*** Block opens ***
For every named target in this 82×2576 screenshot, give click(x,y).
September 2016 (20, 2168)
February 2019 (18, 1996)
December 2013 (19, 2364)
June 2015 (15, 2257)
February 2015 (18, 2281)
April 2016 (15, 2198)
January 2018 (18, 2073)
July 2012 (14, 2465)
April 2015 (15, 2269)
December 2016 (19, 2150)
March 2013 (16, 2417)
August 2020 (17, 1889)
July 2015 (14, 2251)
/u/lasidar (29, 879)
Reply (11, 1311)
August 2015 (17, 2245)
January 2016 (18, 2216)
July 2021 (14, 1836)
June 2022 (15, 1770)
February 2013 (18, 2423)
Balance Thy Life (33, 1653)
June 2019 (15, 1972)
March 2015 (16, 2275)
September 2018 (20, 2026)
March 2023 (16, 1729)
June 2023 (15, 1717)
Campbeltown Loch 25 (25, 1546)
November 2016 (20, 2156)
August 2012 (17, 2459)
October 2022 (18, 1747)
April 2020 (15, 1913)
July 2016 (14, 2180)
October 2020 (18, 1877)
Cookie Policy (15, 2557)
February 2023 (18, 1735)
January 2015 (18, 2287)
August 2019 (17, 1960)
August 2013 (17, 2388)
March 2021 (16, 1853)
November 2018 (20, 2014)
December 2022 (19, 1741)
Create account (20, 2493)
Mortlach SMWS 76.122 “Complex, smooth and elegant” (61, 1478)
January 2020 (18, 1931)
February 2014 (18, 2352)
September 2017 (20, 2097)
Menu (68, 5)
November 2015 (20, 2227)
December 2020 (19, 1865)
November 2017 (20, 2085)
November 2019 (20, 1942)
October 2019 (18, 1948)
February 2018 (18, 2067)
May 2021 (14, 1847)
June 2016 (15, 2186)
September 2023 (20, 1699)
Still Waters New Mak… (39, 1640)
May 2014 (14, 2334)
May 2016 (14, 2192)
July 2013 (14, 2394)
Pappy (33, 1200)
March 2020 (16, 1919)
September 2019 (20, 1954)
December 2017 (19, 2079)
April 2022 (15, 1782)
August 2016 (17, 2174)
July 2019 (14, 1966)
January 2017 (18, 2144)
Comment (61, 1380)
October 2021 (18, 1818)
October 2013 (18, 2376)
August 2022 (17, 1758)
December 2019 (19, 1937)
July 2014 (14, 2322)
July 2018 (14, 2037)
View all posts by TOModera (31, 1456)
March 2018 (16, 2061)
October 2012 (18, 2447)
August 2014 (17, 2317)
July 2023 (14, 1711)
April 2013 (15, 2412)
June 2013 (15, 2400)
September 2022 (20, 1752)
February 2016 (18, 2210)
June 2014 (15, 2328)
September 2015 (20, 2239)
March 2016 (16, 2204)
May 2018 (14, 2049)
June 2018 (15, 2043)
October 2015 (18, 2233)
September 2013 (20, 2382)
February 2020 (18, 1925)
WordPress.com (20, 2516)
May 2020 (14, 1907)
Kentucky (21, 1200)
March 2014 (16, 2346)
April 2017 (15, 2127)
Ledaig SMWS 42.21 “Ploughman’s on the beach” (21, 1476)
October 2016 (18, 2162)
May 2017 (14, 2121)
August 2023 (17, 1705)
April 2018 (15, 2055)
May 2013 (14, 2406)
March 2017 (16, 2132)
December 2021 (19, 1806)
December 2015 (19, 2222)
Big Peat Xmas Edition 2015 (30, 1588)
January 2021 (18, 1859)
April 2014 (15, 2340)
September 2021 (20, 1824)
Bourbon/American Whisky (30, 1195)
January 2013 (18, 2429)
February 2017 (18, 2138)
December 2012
*** Block closes ***
Work to be completed: Transcribe the material exactly, stopping after the "August 2020 (17, 1889)" line.

Output of the task:
For every named target in this 82×2576 screenshot, give click(x,y).
September 2016 (20, 2168)
February 2019 (18, 1996)
December 2013 (19, 2364)
June 2015 (15, 2257)
February 2015 (18, 2281)
April 2016 (15, 2198)
January 2018 (18, 2073)
July 2012 (14, 2465)
April 2015 (15, 2269)
December 2016 (19, 2150)
March 2013 (16, 2417)
August 2020 (17, 1889)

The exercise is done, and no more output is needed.